Task directions =>
Beginning with the line where "Click the airplane" occurs, set down each line of the records through the final one, exactly and without additions.

Saved data entries
+---+
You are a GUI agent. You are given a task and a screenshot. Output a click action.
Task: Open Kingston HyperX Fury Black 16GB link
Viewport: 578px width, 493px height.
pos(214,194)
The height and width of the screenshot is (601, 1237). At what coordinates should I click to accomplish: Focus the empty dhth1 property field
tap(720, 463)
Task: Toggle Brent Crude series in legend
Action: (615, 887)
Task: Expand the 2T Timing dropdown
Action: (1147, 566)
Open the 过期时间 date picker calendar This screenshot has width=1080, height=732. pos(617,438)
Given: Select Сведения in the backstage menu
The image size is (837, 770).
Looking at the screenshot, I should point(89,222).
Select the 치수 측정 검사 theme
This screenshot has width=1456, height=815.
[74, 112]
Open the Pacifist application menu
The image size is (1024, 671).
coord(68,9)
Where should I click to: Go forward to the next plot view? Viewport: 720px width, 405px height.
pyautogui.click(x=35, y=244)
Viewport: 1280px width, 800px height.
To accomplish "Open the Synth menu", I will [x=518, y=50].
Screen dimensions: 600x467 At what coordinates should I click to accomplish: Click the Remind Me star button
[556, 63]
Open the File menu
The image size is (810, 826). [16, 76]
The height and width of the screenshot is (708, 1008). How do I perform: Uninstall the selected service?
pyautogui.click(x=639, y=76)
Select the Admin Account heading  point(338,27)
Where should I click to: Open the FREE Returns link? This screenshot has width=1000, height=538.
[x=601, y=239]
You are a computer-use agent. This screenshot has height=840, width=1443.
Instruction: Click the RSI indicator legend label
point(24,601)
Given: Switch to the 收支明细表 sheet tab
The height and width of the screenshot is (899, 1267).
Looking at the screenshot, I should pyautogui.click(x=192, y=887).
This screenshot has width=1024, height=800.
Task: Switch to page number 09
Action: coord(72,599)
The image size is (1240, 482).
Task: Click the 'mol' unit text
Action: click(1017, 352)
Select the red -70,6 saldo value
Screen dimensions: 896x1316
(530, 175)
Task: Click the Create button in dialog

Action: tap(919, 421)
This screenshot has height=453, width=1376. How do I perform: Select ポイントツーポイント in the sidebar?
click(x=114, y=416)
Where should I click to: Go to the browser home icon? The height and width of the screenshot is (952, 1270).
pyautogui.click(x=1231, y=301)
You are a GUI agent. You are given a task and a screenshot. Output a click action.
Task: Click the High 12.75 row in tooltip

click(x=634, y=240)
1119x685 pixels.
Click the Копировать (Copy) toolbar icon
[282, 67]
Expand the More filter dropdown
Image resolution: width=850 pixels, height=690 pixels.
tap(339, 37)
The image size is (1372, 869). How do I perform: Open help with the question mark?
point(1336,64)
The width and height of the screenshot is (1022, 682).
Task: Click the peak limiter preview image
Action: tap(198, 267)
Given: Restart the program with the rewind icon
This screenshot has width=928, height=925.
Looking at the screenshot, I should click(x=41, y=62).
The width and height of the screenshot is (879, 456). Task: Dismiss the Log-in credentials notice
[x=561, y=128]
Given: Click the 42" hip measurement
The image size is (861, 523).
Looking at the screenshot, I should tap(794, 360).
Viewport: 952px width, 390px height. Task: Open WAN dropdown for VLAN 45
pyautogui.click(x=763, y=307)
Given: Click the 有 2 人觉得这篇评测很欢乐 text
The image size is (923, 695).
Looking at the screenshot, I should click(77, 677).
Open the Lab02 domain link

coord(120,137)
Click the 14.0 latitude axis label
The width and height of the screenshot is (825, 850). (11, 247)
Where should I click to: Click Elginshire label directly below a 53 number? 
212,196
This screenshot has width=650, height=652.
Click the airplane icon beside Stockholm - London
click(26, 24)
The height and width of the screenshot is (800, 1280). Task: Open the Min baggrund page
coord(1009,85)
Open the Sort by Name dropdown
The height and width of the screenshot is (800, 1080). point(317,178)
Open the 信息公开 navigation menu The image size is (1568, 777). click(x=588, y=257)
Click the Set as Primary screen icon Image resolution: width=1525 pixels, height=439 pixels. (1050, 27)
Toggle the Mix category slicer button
+---+
Solution =>
Click the airplane icon beside Stockholm - London
click(26, 24)
The height and width of the screenshot is (800, 1280). Task: Open the Min baggrund page
coord(1009,85)
Open the Sort by Name dropdown
The height and width of the screenshot is (800, 1080). point(317,178)
Open the 信息公开 navigation menu The image size is (1568, 777). click(x=588, y=257)
Click the Set as Primary screen icon Image resolution: width=1525 pixels, height=439 pixels. (1050, 27)
Toggle the Mix category slicer button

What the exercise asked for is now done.